Evaluation criteria: 100/10G (0, excellent), 99/100~
90/100 (△, acceptable), 89/100 to 60/100
(X, poor), 59/100 to 0/100 (XX, extremely poor).

(2) Image quality of the transferred image Using an image receiving sheet coated with a dyed resin layer, an image of the same pattern is transferred to a Hitachi color video printer VY-50. Image quality was evaluated visually.

The evaluation criteria are: ○: Good condition, Δ: No practical problem, ×;
Slight uneven coloring, white spots, XX; Color unevenness, large white spots.
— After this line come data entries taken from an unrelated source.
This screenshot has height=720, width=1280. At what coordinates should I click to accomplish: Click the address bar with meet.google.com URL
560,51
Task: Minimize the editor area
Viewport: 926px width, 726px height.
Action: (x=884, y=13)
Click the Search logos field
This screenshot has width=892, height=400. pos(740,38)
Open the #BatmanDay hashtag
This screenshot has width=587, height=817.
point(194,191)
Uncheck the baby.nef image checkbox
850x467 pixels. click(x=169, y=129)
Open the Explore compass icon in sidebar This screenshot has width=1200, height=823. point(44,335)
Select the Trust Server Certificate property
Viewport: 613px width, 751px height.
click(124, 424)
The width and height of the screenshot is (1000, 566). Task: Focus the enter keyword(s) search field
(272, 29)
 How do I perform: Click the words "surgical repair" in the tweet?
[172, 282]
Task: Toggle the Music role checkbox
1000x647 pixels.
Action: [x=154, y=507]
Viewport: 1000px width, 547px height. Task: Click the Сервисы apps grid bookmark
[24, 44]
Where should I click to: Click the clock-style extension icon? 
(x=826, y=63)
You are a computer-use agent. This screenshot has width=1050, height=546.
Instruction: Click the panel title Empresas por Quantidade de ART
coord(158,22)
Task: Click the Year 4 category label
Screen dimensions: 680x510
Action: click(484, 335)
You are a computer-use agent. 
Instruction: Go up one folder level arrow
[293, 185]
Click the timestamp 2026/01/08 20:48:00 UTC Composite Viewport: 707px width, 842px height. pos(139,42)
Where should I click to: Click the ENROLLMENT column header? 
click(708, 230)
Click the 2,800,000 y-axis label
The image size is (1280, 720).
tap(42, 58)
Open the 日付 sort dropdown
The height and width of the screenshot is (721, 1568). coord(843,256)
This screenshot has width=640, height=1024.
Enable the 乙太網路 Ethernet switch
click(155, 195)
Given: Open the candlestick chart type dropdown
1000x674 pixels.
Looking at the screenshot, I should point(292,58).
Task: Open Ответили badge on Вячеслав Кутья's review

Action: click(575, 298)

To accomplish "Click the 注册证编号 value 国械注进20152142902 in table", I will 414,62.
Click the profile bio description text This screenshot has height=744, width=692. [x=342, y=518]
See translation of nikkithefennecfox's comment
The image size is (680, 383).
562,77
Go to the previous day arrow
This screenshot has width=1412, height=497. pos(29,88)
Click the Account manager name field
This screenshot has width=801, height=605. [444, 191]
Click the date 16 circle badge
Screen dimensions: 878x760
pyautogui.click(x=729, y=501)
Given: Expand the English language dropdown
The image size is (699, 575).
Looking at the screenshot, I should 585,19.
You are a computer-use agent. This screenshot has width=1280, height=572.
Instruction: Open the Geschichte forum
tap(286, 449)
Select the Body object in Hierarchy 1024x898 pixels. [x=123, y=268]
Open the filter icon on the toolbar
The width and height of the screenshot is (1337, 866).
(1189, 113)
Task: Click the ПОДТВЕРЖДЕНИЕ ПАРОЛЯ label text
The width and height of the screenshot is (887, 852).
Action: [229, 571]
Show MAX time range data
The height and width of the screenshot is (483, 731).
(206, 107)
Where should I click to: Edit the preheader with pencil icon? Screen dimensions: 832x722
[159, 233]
(3) After leaving the transferred image-receiving sheet used for image quality evaluation of the transferred image with a curl height of 2 in a constant temperature room at a temperature of 23°C and a humidity of 50% RH for 24 hours, the lifting height of the west end of the image-receiving sheet h( The average value of No. 4-) was expressed numerically (unit: ■).

(Margin below)

[Brief explanation of the drawing]

1, 2, and 3 are cross-sectional views of an image-receiving sheet according to the present invention, and FIG. 4 is an explanatory view for explaining a method for measuring curl height. In the figure, 1 is a synthetic paper base material, 2 is an inorganic-containing resin layer, and 3 is a dyed resin layer. In addition, A is the image receiving sheet after thermal transfer, B
is the horizontal plane (horizontal plate) and h is the curl height.

Claims (4)

[Claims] (1) In an image-receiving sheet for thermal transfer recording, which consists of a dyed resin layer and a base material, to which the dye is transferred by heating from a heat-sensitive transfer paper having a color material layer containing a sublimable dye, fine particles are formed inside the film as the base material. Using polypropylene synthetic paper with voids, providing a plate-shaped resin layer containing an inorganic substance on at least one side thereof, and directly or via an intermediate layer on the plate-shaped inorganic substance-containing resin layer side or the opposite side, An image-receiving sheet for thermal transfer recording, characterized by being provided with a dyed resin layer. (2) The plate-shaped inorganic substance is mica flakes or talc, and its weight average aspect ratio (diameter/thickness) is 10
The image-receiving sheet for thermal transfer recording according to claim 1, which is as described above. (3) The image-receiving sheet for thermal transfer recording according to claim 1, wherein the content of the plate-shaped inorganic substance in the inorganic substance-containing resin layer is 5 to 80% by weight. (4) The image-receiving sheet for thermal transfer recording according to claim 1, wherein the resin containing a plate-shaped inorganic substance has a glass transition temperature of 50° C. or higher.